I had assumed that since x.'y was read as two distinct symbols, x.`y would be too, but it's not the case:
arc> 'x.'y
x.
arc> y ; still evaluating previous expr
arc> 'x.`y
|x.`y|
Any idea why these are treated differently? Whatever the reason, it means I can use x.`y without hacking the reader. So, thanks for pointing this out to me! ^_^
I'm currently torn about whether to do
x!y => (x 'y) => (fncall x 'y) => x('y')
x.`y => (x `y) => (objref x 'y) => x['y']
as you suggested, or the reverse. Leaning toward your way so that functions are totally normal and objects special, rather than having functions with a single quoted arg be some exception.
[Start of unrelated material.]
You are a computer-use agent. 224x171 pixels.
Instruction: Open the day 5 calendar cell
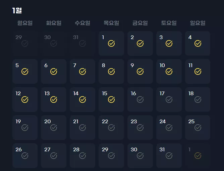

This example works particularly well because the $("a") jQuery selector can be compiled from $!a. A challenge arises with more complex selectors, as in this snippet from the Find Me: Using Selectors and Events tutorial:
Since $("#ordered list") has the special character #, we're unable to compile it from $!#orderedlist. Either most of the ssyntax has to be sacrificed for parens, as in
Not quite sure (I suspect it's a bug), but it seems like it has to do with the implementation of make-readtable (which brackets.scm uses).
$ mzscheme
Welcome to MzScheme v4.2.1 [3m], Copyright (c) 2004-2009 PLT Scheme Inc.
> (parameterize ((current-readtable #f)) (read))
x`y ; read in as two items
x
> y
> (parameterize ((current-readtable (make-readtable #f))) (read))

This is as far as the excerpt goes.